**Work required:** The answer is to be an exact copy of the lines below running from the line with "Viewport: 1024px width, 618px height." down to the line with "Open the scenery", both ends included, and nothing more.

[Start of Attachment]

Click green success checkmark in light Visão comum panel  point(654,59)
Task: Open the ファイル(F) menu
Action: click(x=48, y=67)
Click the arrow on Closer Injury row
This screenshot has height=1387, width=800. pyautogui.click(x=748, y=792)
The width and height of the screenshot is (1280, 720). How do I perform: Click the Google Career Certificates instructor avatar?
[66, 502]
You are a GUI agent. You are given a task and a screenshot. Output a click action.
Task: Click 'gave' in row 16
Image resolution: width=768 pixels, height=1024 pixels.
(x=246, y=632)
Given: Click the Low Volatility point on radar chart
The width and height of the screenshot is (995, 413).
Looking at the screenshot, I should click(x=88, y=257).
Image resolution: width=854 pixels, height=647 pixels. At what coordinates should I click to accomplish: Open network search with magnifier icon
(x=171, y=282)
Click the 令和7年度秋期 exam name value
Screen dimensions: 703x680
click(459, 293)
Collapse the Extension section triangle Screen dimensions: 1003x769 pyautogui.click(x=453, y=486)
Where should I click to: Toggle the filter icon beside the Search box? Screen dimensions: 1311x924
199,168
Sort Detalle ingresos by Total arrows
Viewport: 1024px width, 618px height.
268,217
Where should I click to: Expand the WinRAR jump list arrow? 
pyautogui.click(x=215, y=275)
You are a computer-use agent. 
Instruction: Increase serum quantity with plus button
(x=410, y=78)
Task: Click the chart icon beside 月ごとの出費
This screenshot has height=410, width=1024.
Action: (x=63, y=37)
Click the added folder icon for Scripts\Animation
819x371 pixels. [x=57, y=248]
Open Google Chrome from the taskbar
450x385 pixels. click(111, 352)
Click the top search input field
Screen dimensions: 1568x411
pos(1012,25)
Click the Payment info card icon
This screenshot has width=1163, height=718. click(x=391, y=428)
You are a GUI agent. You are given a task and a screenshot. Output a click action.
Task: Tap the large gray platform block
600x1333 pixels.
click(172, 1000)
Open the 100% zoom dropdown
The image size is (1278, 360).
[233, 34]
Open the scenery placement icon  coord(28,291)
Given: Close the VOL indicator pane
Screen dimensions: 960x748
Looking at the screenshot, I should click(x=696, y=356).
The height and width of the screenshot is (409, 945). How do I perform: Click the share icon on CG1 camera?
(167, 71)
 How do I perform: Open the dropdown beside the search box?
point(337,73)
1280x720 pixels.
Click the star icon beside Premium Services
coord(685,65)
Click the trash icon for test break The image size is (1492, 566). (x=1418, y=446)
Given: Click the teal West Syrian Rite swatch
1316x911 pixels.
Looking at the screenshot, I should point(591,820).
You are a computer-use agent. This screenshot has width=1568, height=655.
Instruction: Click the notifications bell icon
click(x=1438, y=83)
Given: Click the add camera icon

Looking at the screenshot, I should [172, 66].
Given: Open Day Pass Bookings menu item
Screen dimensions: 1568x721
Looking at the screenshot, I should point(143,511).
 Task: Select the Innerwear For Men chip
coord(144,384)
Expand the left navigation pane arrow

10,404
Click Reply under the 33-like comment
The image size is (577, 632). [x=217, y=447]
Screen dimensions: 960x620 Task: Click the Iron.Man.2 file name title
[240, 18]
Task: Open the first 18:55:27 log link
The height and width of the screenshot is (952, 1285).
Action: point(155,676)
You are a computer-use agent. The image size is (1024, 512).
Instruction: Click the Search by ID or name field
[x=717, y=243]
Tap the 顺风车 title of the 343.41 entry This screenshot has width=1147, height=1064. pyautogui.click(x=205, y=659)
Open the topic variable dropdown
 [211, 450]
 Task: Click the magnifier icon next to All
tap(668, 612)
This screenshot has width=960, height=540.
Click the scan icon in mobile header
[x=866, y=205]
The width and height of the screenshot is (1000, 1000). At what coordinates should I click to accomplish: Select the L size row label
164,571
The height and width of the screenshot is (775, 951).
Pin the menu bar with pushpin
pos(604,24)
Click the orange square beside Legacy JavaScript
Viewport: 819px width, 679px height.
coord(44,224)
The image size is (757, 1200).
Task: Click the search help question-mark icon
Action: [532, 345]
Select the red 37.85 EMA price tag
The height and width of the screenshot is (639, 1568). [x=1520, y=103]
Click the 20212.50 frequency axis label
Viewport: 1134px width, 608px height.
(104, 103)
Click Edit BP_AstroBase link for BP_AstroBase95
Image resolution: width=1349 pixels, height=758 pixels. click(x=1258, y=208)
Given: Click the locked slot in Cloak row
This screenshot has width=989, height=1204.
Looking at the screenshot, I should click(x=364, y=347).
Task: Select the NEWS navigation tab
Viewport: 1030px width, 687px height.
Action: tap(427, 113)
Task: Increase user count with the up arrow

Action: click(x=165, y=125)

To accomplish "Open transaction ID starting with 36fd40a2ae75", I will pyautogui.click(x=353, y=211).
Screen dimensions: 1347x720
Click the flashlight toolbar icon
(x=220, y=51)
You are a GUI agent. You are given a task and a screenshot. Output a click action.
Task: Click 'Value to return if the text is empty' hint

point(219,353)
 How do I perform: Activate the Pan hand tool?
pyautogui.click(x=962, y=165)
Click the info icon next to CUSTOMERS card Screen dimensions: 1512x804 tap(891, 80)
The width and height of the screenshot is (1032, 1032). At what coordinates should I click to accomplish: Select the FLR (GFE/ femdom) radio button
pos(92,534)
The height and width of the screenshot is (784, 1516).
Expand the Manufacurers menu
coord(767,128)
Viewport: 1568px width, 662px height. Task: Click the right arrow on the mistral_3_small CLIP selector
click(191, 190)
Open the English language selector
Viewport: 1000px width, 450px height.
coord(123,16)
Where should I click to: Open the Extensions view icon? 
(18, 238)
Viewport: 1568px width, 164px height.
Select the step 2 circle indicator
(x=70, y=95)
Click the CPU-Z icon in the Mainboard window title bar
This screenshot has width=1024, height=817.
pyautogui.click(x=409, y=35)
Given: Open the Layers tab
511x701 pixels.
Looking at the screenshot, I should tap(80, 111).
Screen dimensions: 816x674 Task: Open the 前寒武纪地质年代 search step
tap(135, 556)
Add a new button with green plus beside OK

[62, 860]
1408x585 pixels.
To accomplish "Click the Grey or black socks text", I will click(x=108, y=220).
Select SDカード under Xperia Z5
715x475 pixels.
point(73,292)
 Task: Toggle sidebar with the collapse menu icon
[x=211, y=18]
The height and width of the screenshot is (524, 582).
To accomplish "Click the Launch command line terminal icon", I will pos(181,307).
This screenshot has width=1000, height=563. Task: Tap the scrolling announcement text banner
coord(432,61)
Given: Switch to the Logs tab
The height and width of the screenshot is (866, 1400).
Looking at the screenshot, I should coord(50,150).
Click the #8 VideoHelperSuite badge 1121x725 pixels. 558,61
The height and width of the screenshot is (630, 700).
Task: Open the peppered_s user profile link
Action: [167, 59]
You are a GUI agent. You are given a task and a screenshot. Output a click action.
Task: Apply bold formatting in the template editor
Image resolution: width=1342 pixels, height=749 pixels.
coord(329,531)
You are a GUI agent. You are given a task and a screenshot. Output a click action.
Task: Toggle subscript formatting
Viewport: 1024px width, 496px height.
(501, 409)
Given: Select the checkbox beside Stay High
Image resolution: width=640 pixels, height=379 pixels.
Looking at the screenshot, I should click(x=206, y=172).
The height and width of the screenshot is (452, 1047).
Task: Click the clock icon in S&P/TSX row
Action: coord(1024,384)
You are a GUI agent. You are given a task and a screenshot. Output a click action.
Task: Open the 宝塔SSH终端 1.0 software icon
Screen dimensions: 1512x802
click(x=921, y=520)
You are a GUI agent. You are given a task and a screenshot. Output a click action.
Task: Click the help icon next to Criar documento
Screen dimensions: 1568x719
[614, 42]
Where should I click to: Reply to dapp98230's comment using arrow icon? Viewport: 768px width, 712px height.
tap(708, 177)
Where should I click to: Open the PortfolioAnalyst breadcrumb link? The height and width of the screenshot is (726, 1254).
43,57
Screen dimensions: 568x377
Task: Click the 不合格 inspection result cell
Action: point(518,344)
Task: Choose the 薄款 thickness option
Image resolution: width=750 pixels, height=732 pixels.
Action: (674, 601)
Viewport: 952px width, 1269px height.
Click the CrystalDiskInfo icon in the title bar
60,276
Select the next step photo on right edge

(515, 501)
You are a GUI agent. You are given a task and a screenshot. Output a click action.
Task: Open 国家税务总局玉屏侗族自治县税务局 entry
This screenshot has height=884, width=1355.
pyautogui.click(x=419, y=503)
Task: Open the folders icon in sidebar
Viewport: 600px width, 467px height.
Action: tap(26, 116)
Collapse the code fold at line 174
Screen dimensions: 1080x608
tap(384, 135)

[End of Attachment]

**Task result:**
Viewport: 1024px width, 618px height.
268,217
Where should I click to: Expand the WinRAR jump list arrow? 
pyautogui.click(x=215, y=275)
You are a computer-use agent. 
Instruction: Increase serum quantity with plus button
(x=410, y=78)
Task: Click the chart icon beside 月ごとの出費
This screenshot has height=410, width=1024.
Action: (x=63, y=37)
Click the added folder icon for Scripts\Animation
819x371 pixels. [x=57, y=248]
Open Google Chrome from the taskbar
450x385 pixels. click(111, 352)
Click the top search input field
Screen dimensions: 1568x411
pos(1012,25)
Click the Payment info card icon
This screenshot has width=1163, height=718. click(x=391, y=428)
You are a GUI agent. You are given a task and a screenshot. Output a click action.
Task: Tap the large gray platform block
600x1333 pixels.
click(172, 1000)
Open the 100% zoom dropdown
The image size is (1278, 360).
[233, 34]
Open the scenery placement icon  coord(28,291)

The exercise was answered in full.